No vulnerability name, no website, concise description, neutral tone, precise list of affected distros (RHEL + derivatives and some EOL Fedoras) and even mention of unaffected distros (current Fedoras), plain admission that no attempt was made to exploit. What a breath of fresh air!

(I am only joking of course. As a recovering academic, I understand that researchers need recognition, and I have no right to throw stones -- glass houses and all. Also, this one is really like regreSSHion's little sibling. Still, easily finding the information I needed made me happy.)

tptacek · on July 9, 2024

I don't think recognition for researchers is the big win for named vulnerabilities. In the places that matter, they can just describe their findings in a short sentence and get all the recognition that matters. The names are mostly for the benefit of users.

ericpauley · on July 9, 2024

Security researchers definitely do the naming gimmick for personal brand purposes. This may not be as obvious when it’s successful, but academic papers routinely name vulnerabilities when there is no real benefit to users.

tptacek · on July 9, 2024

The whole point of naming vulnerabilities is to establish a vernacular about them, so it's not surprising that academic papers name them. The literature about hardware microarchitectural attacks, for instance, would be fucking inscrutable (even more than it is now) without the names.

immibis · on July 9, 2024

I'd be happy to file all of them under Spectre/MDS, except for the ones that aren't Spectre/MDS, of course. They don't all need unique names.
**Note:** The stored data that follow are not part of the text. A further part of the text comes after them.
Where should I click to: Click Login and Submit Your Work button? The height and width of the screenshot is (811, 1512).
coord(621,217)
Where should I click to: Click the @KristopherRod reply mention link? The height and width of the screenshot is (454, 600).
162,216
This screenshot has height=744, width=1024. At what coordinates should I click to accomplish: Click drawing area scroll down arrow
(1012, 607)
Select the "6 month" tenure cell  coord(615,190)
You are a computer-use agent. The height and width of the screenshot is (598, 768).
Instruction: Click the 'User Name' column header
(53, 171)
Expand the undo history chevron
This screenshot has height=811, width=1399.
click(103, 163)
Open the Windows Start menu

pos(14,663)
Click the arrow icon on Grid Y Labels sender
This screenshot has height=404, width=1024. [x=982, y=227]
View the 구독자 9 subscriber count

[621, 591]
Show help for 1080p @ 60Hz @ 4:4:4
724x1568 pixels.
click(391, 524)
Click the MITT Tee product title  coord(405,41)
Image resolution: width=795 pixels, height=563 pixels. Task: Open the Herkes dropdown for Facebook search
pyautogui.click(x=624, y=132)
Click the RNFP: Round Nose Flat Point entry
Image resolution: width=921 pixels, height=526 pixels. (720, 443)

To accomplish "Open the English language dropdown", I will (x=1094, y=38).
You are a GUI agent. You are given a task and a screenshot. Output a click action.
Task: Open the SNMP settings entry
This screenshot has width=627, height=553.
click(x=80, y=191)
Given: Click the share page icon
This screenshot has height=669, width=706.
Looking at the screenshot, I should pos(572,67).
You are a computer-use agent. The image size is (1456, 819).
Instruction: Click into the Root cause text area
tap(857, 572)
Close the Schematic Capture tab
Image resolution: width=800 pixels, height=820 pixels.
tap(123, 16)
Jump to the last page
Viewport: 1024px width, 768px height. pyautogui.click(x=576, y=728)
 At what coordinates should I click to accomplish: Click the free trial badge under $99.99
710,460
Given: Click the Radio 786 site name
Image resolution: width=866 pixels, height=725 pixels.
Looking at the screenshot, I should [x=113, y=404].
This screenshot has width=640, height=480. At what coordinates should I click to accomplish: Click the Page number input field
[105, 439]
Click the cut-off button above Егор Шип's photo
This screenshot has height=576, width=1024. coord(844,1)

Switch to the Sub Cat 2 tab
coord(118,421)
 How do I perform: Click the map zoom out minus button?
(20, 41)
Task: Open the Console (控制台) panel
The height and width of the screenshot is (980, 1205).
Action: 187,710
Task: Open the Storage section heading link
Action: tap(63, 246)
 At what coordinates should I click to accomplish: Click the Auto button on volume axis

Most of them are all instances of the same pattern: some value is not present in a register when it's needed, and an Intel CPU design continues to execute speculatively with the previous contents of that register instead of inserting a pipeline bubble, leaking the previous contents of that register. Using an inter-core communication buffer, instead of a load data buffer like the last person, I don't think deserves a new name and logo. A new write-up, yes.

Wikipedia puts them all under one page: https://en.wikipedia.org/wiki/Transient_execution_CPU_vulner...

tptacek · on July 9, 2024

I don't even understand the impulse to lose the names. Names aren't achievement awards. We already have Best Paper awards at the Big 4 and the Pwnies (for however seriously you take that). The names don't cost anybody anything, and they're occasionally helpful.

Name them all.

You see the same weird discussions about CVEs, and people wanting to squash CVEs down (or not issue them at all) because the research work is deemed insufficient to merit the recognition. As if recognition for work was ever even ostensibly what the CVE program was about.

AndyMcConachie · on July 9, 2024

The author of the mail is Solar Designer, a bit of a legend AFAIC. He has no need to pump up his brand and he really really knows what he's doing.

formerly_proven · on July 9, 2024

Yeah. He created openwall and the oss-security list.

dimask · on July 10, 2024

At least they do not name them after themselves.